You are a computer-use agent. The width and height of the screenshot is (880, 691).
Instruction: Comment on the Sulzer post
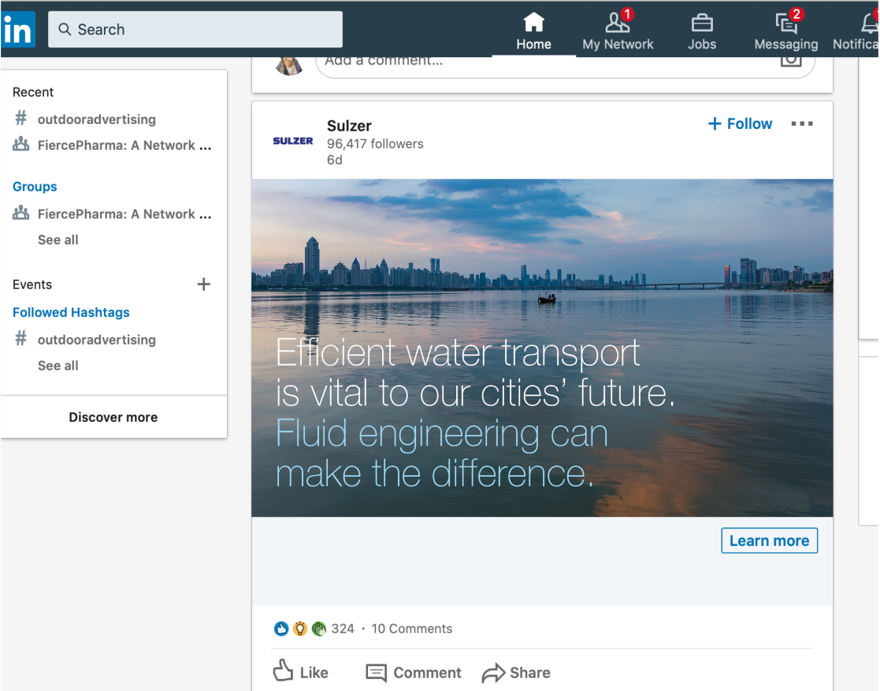coord(414,672)
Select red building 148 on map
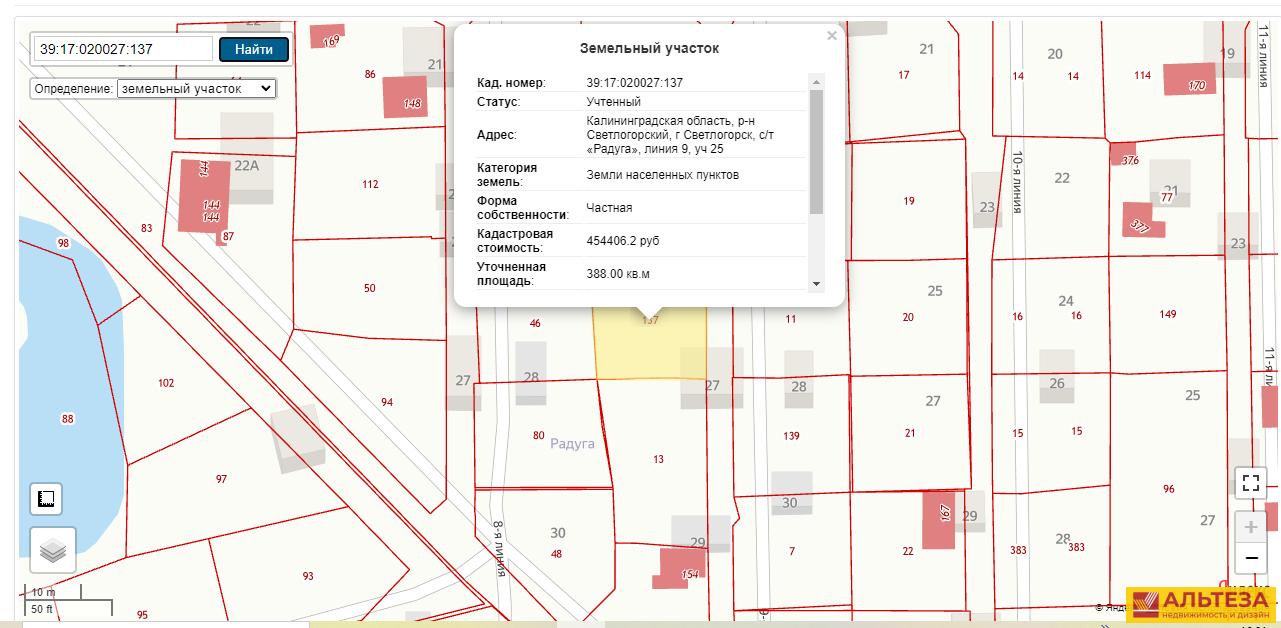The width and height of the screenshot is (1281, 628). point(405,97)
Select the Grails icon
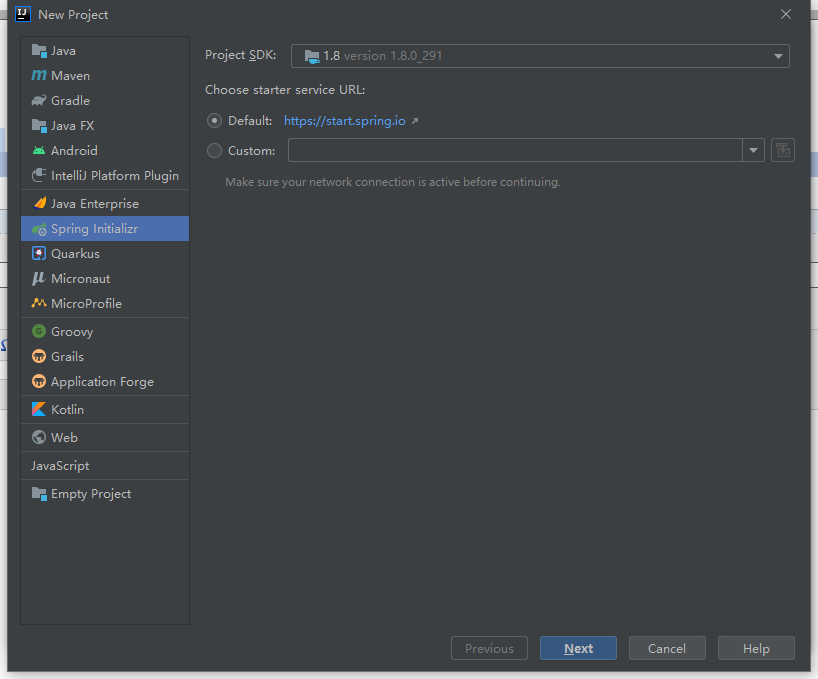 (x=39, y=357)
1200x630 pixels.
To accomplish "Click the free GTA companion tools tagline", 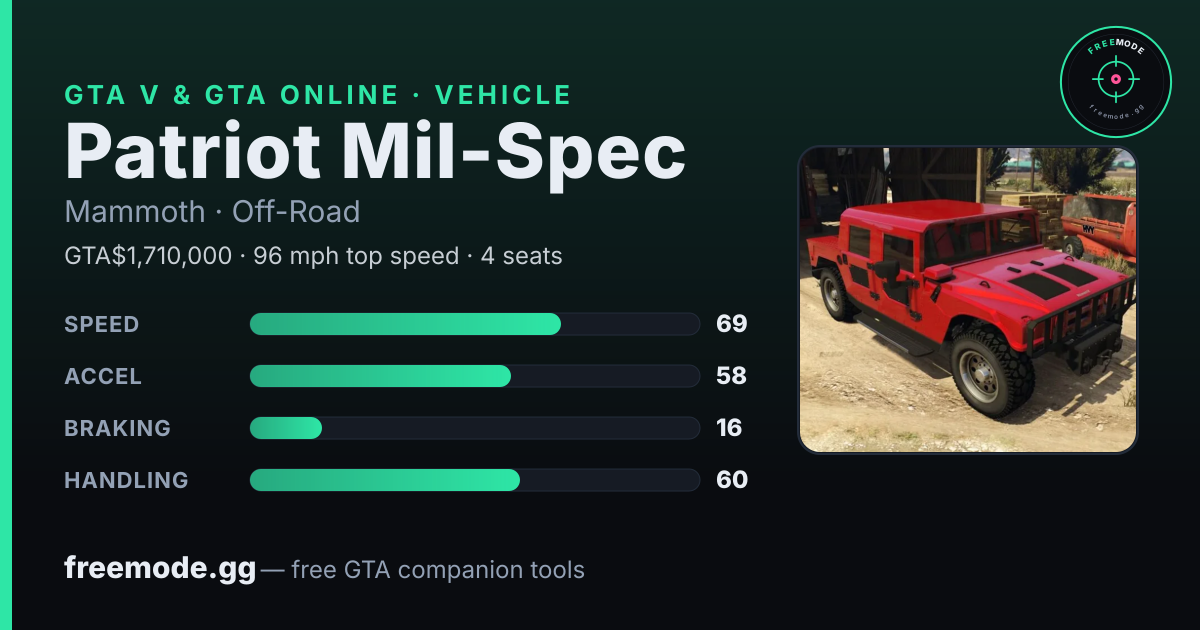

============

- Problem to work on
If a line falls between the one containing "Select the Grails icon" and the last line of the records above, inclusive, restate it exactly; leave out the pictures and everything else.

- Output
Select the Grails icon
 (x=39, y=357)
1200x630 pixels.
To accomplish "Click the free GTA companion tools tagline", 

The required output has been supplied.